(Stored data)
────────────────
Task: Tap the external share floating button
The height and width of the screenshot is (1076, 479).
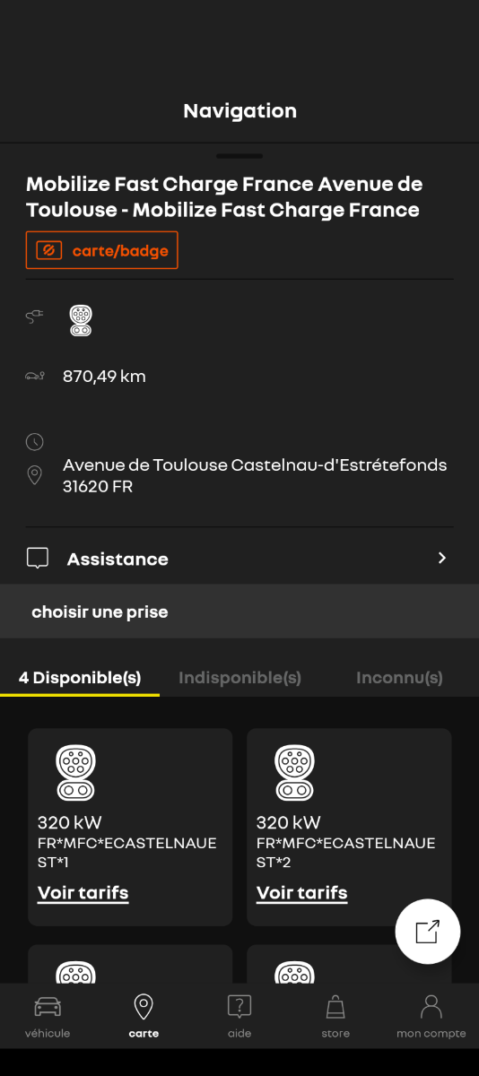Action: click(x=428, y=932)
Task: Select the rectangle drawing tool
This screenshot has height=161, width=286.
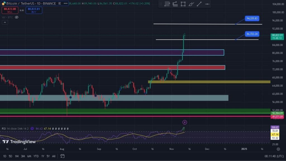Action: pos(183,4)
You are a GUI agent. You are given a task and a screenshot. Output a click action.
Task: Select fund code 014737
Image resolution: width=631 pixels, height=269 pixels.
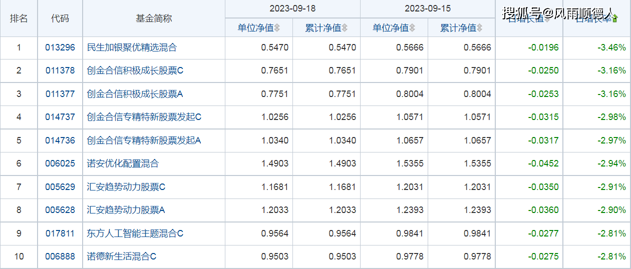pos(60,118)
────────────────
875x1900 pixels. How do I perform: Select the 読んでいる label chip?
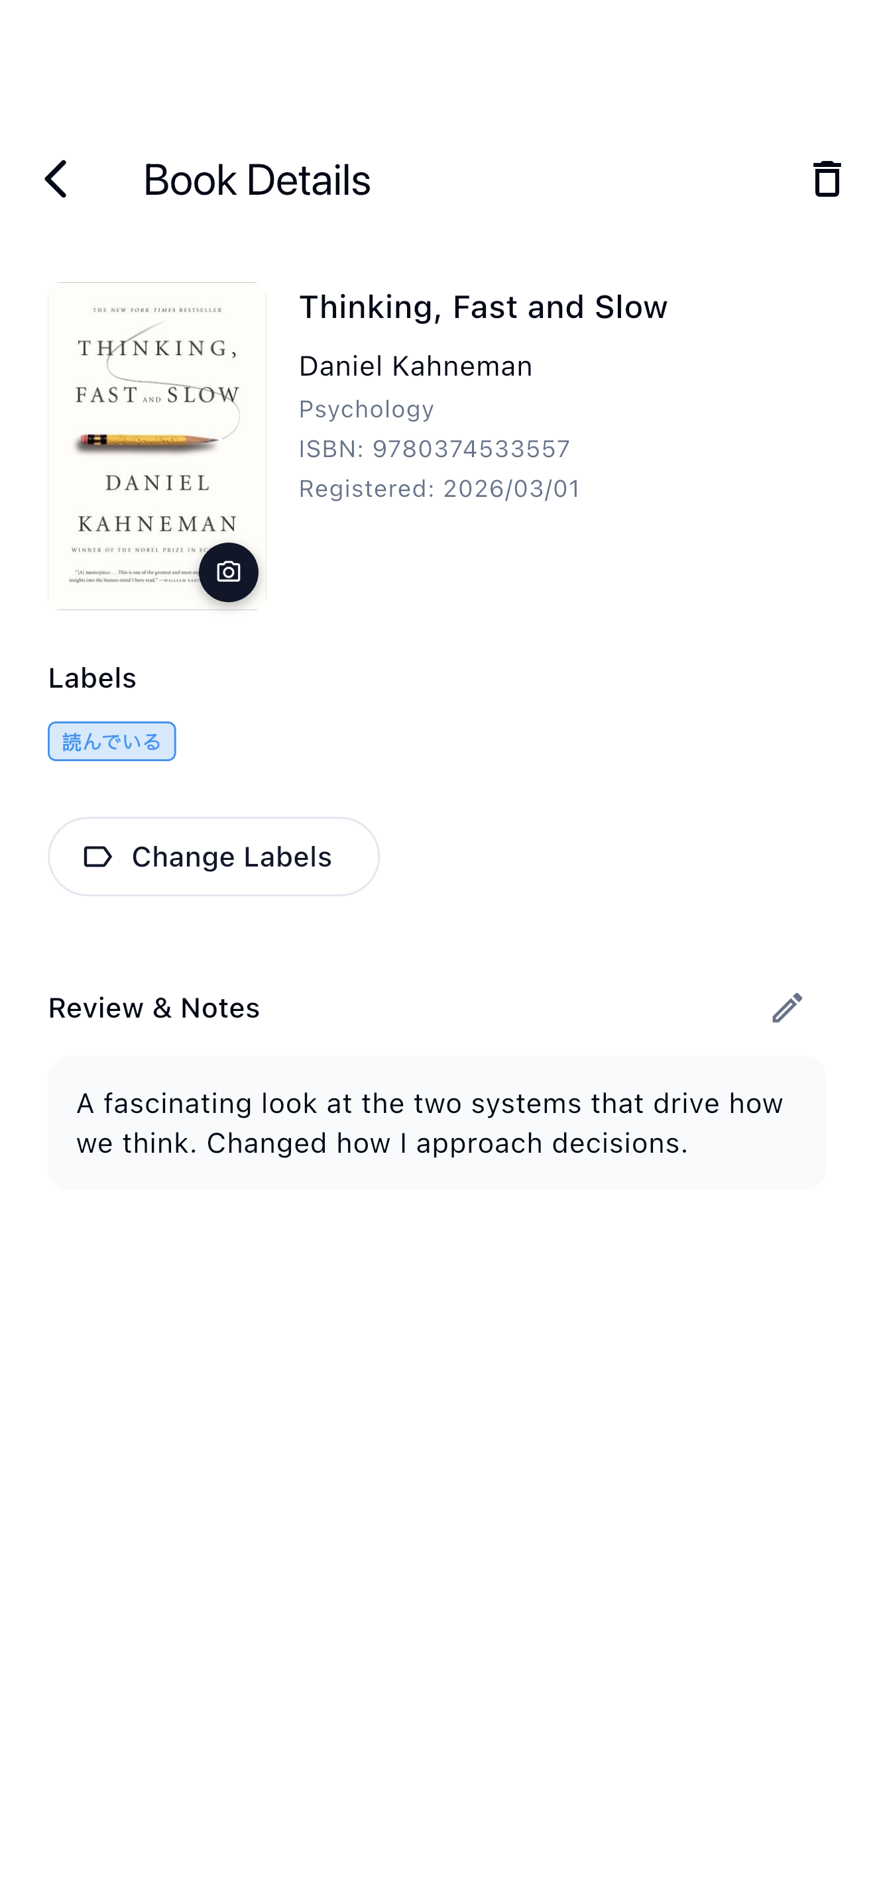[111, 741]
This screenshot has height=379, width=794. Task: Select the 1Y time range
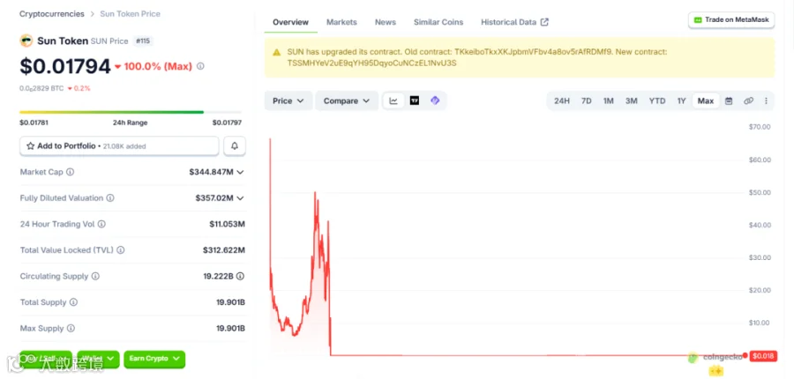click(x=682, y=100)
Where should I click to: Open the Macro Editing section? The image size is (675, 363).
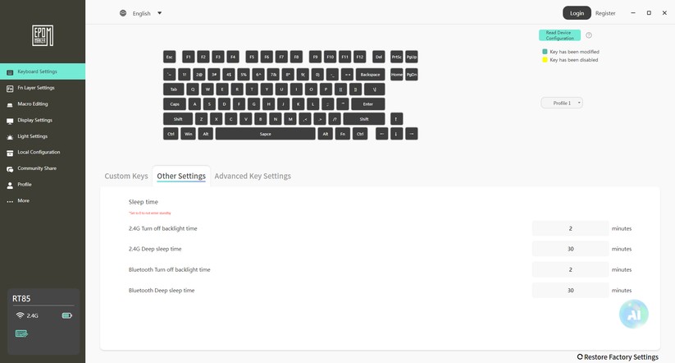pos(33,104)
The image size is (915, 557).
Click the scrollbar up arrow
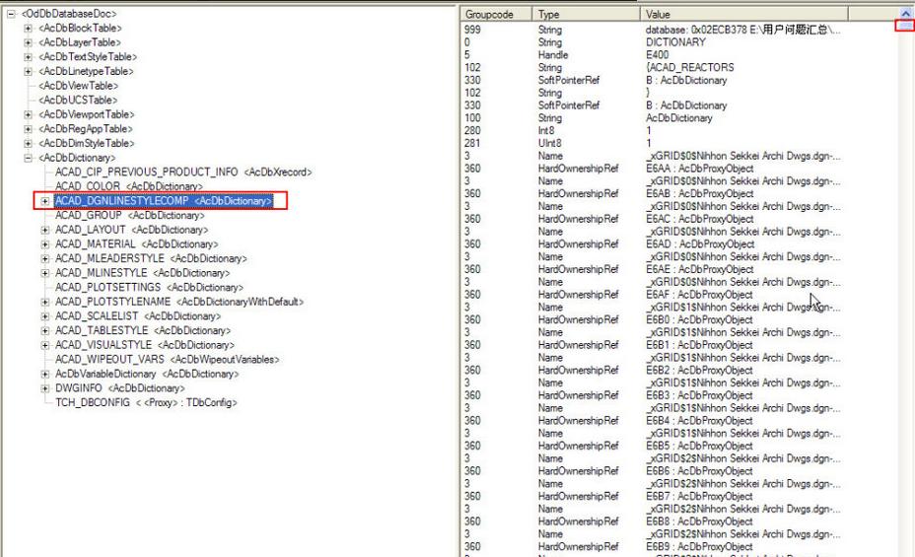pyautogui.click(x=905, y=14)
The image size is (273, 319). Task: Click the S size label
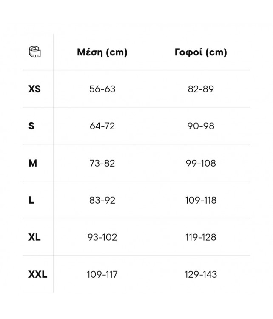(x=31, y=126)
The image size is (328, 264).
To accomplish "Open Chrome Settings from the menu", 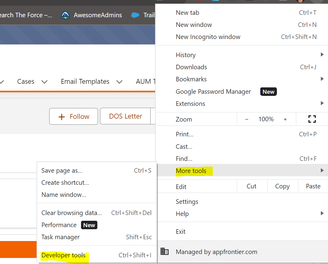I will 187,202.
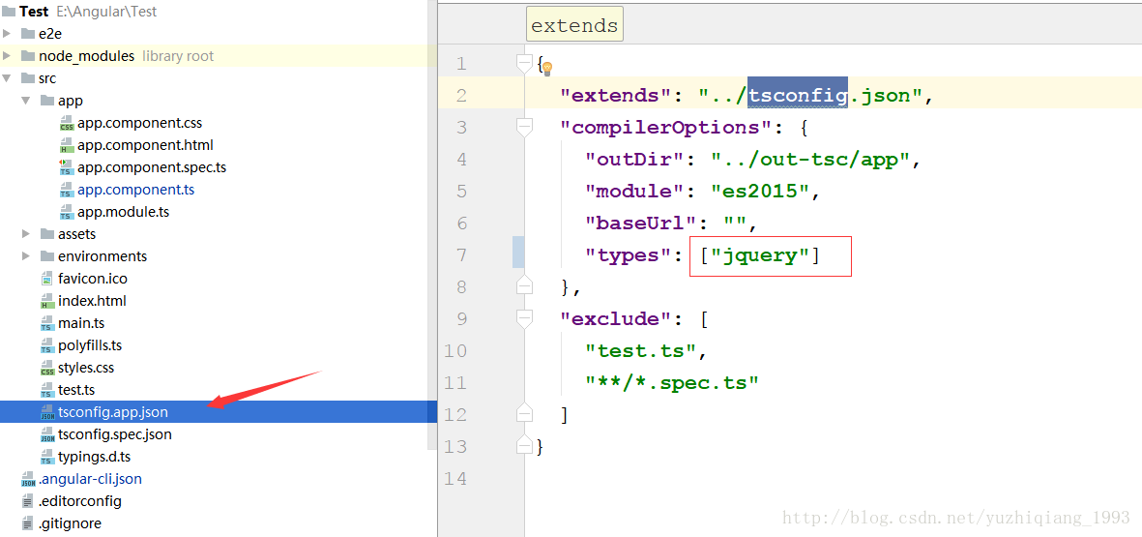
────────────────
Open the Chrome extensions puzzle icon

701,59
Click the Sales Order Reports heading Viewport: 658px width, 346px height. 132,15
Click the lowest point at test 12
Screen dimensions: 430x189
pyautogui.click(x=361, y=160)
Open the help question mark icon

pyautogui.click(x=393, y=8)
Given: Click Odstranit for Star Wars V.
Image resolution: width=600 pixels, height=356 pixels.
────────────────
§ **About this exercise**
Give back precisely the lines above that start at the line containing "Click the Sales" and end at the line containing "Image resolution: width=600", inclusive. No other lines belong in the output.

§ **Response for this exercise**
Click the Sales Order Reports heading Viewport: 658px width, 346px height. 132,15
Click the lowest point at test 12
Screen dimensions: 430x189
pyautogui.click(x=361, y=160)
Open the help question mark icon

pyautogui.click(x=393, y=8)
Given: Click Odstranit for Star Wars V.
Image resolution: width=600 pixels, height=356 pixels.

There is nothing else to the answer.